These deeply fudgy cookies are a clever way to make a friend. A little espresso powder in the dough makes them even more over-the-top. —Rebecca Cababa, Las Vegas, Nevada
  • Total Time
    Prep: 20 min. Bake: 15 min./batch
  • Makes
    about 1-1/2 dozen

Ingredients

  • 2-2/3 cups 60% cacao bittersweet chocolate baking chips
  • 1/2 cup unsalted butter, cubed
  • 4 large eggs, room temperature
  • 1-1/2 cups sugar
  • 4 teaspoons vanilla extract
  • 2 teaspoons instant espresso powder, optional
  • 2/3 cup all-purpose flour
  • 1/2 teaspoon baking powder
  • 1/4 teaspoon salt
  • 1 package (11-1/2 ounces) semisweet chocolate chunks

Directions

  • Preheat oven to 350°. In a large saucepan, melt chocolate chips and butter over low heat, stirring until smooth. Remove from the heat; cool until mixture is warm.

■ DATA ROWS
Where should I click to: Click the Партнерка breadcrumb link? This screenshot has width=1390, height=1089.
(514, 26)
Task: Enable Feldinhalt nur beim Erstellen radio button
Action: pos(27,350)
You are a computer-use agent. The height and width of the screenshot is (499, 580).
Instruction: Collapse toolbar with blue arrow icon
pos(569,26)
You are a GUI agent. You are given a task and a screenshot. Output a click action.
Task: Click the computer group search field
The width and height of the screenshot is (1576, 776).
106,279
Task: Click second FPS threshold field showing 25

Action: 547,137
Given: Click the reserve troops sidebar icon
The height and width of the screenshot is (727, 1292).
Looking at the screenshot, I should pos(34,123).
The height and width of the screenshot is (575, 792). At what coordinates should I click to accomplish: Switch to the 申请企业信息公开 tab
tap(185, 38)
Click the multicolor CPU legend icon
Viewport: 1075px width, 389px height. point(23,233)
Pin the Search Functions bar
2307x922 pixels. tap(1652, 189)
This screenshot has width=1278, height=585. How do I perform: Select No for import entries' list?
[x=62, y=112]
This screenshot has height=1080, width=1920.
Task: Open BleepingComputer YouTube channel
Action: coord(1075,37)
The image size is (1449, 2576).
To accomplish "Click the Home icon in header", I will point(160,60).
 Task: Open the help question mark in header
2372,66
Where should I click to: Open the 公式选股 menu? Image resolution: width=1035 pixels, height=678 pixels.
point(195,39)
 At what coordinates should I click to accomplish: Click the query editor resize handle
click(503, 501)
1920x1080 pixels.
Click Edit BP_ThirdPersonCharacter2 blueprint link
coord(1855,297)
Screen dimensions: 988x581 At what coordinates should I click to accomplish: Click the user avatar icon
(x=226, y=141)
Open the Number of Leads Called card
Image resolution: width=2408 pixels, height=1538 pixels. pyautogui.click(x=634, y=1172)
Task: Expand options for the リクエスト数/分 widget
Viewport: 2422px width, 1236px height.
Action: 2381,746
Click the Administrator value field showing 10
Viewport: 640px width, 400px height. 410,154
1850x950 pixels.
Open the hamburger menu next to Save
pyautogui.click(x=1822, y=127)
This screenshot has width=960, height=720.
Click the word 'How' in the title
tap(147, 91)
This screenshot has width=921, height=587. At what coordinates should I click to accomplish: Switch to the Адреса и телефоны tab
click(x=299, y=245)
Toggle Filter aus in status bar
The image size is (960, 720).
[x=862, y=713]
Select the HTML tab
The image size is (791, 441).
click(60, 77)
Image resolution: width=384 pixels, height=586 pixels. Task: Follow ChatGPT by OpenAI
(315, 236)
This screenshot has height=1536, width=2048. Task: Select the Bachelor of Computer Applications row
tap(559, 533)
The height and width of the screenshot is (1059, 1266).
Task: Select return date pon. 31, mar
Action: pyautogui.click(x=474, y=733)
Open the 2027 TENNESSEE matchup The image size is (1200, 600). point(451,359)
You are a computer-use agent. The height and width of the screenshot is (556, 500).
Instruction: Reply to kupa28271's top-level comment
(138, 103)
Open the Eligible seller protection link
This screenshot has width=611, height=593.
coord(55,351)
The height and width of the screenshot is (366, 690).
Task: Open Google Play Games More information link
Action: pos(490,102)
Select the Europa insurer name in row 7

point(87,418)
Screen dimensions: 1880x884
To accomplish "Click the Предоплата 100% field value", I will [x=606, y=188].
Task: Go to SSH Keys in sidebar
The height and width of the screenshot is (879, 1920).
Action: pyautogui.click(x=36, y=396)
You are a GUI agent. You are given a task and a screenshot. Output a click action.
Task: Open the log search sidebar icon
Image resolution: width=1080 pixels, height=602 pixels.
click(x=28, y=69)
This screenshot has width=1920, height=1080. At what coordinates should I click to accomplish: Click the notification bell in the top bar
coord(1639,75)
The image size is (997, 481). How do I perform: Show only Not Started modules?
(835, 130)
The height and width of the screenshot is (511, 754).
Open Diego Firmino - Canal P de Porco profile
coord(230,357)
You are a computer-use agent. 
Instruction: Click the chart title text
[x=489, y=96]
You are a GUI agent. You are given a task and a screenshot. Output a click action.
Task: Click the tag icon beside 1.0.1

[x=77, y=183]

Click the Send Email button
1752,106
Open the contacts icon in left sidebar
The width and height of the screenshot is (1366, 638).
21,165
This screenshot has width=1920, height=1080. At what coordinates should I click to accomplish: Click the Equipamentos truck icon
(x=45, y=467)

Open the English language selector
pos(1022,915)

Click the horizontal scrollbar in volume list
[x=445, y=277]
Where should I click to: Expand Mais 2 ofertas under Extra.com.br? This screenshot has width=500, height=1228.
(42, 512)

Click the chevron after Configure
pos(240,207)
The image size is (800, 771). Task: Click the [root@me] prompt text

■ WORK TO COMPLETE
a - Decide whether each statement below agrees with the cookie recipe, answering yes or no and quoting the words from the recipe that settle it.
(i) The espresso powder is a required ingredient.
(ii) The recipe yields about a dozen and a half cookies.
(iii) The eggs should go in straight from the refrigerator.
b - Answer these questions using the cookie recipe.
(i) How long does the prep take?
(ii) How much all-purpose flour goes into the dough?
(iii) To what temperature is the oven preheated?
c - Continue the directions of the cookie recipe, starting after its final step.

■ OUTPUTS BY TASK
a -
(i) No: "2 teaspoons instant espresso powder, optional"
(ii) Yes: "about 1-1/2 dozen"
(iii) No: "4 large eggs, room temperature"

b -
(i) 20 minutes
(ii) 2/3 cup
(iii) 350°

c -
  • In a small bowl, whisk the eggs, sugar, vanilla and, if desired, espresso powder until blended. Whisk into chocolate mixture. In another bowl, mix the flour, baking powder and salt; add to chocolate mixture, mixing well. Fold in chocolate chunks; let stand until mixture thickens slightly, about 10 minutes.
  • Drop by 1/4 cupfuls 3 in. apart onto parchment-lined baking sheets. Bake until set, 12-14 minutes. Cool on pans 1-2 minutes. Remove to wire racks to cool.
Editor’s note: This recipe was tested with Ghirardelli 60% Cacao Bittersweet Chocolate Baking Chips; results may vary when using a different product.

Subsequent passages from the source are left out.